Un traitement préférentiel comme levier d’équilibre
Le monde universitaire connaît un tournant majeur. TU Delft vient d’obtenir l’autorisation de donner la priorité aux étudiantes dans son prestigieux programme d’ingénierie aérospatiale. Face à une représentation féminine historiquement faible, l’objectif est clair : briser les stéréotypes de genre qui freinent depuis trop longtemps la diversité dans les filières techniques.
Concrètement, ce traitement préférentiel vise à corriger un déséquilibre structurel profond. L’université se bat depuis des années contre une réalité difficile à ignorer : seulement environ 20 % des étudiants inscrits sont des femmes. En déplaçant le regard du simple constat de la répartition par genre vers l’objectif final — combler le manque d’ingénieurs qualifiés —, l’établissement place la diversité au cœur de sa stratégie.

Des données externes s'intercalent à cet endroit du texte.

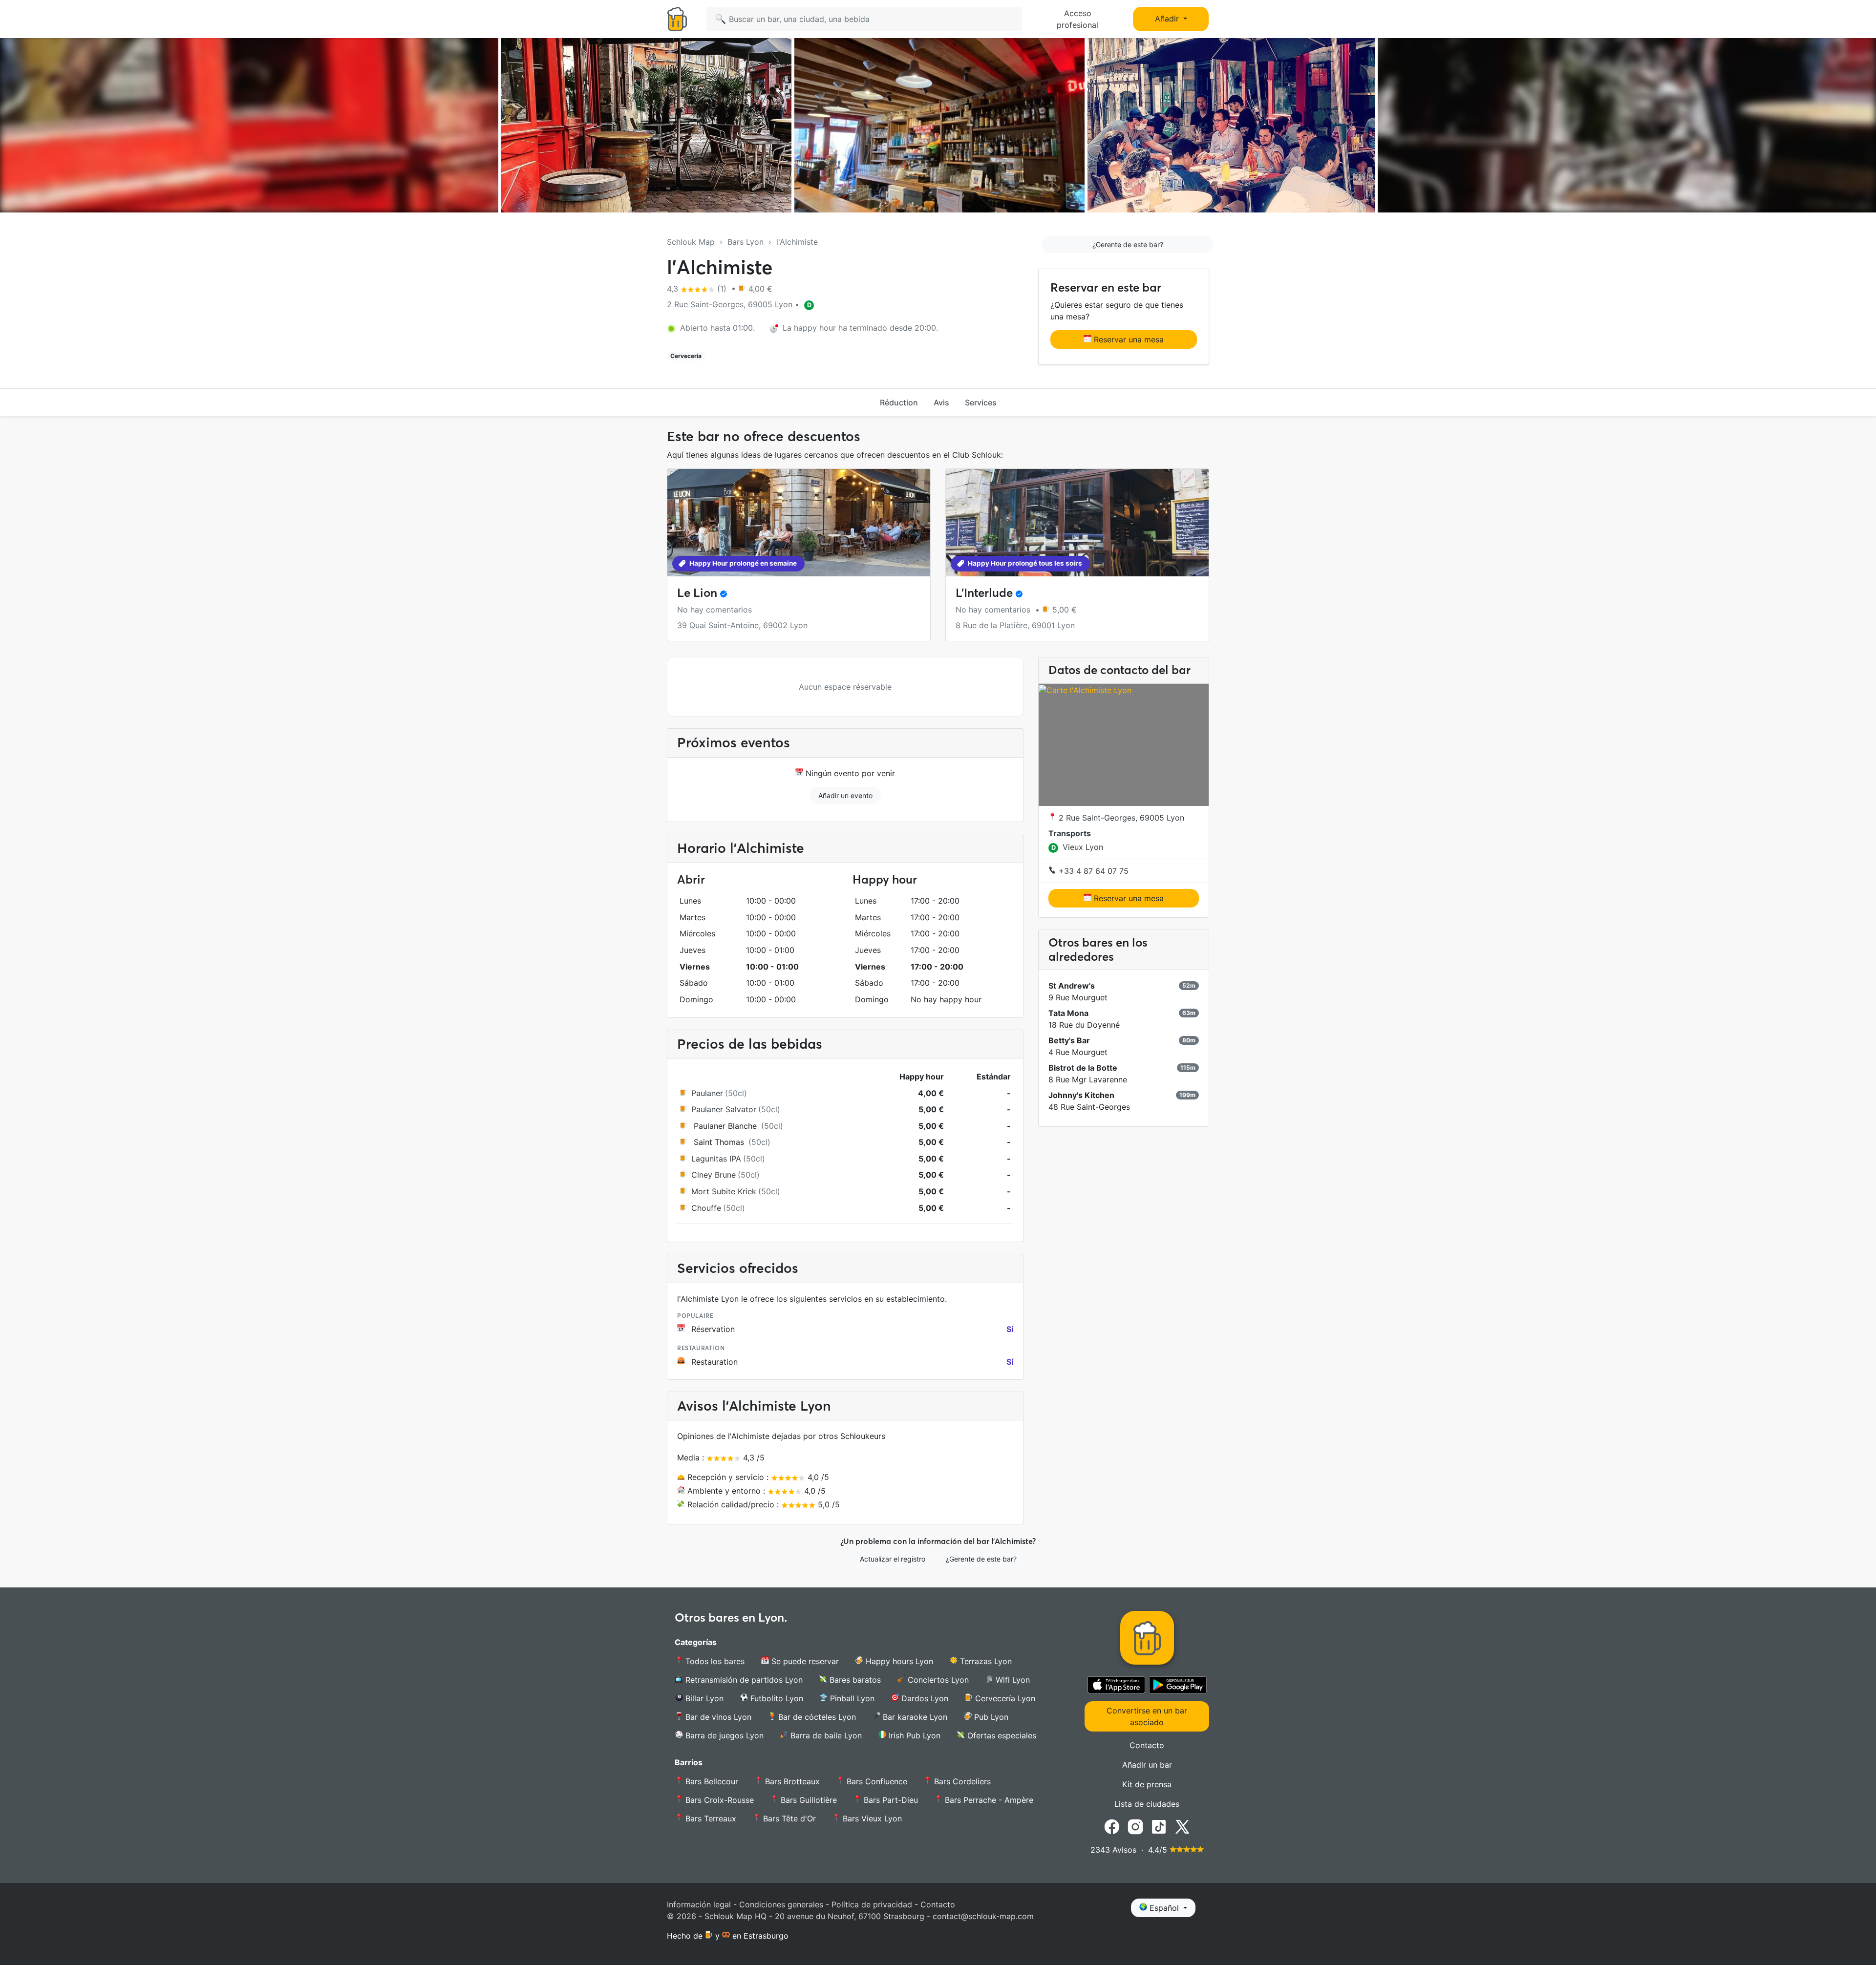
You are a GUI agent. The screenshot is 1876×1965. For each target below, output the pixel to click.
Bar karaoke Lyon (913, 1717)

De la controverse politique à la mise en œuvre concrète
Si l’ambition est limpide, le chemin pour y parvenir est passé par l’Institut des droits de l’homme, qui a examiné le souhait de l’université d’instaurer des quotas. Son verdict a été favorable, au motif que le climat d’études est effectivement alourdi par des stéréotypes de genre persistants.
Ce qui est particulièrement frappant, c’est que l’intérêt pour l’ingénierie aérospatiale grimpe sensiblement lorsque des modèles féminins inspirants sont mis en avant. TU Delft l’a bien compris : en valorisant les parcours de réussite d’étudiantes à travers des formats vidéo courts, l’établissement démontre que cette filière est accessible à toute personne disposant des aptitudes requises.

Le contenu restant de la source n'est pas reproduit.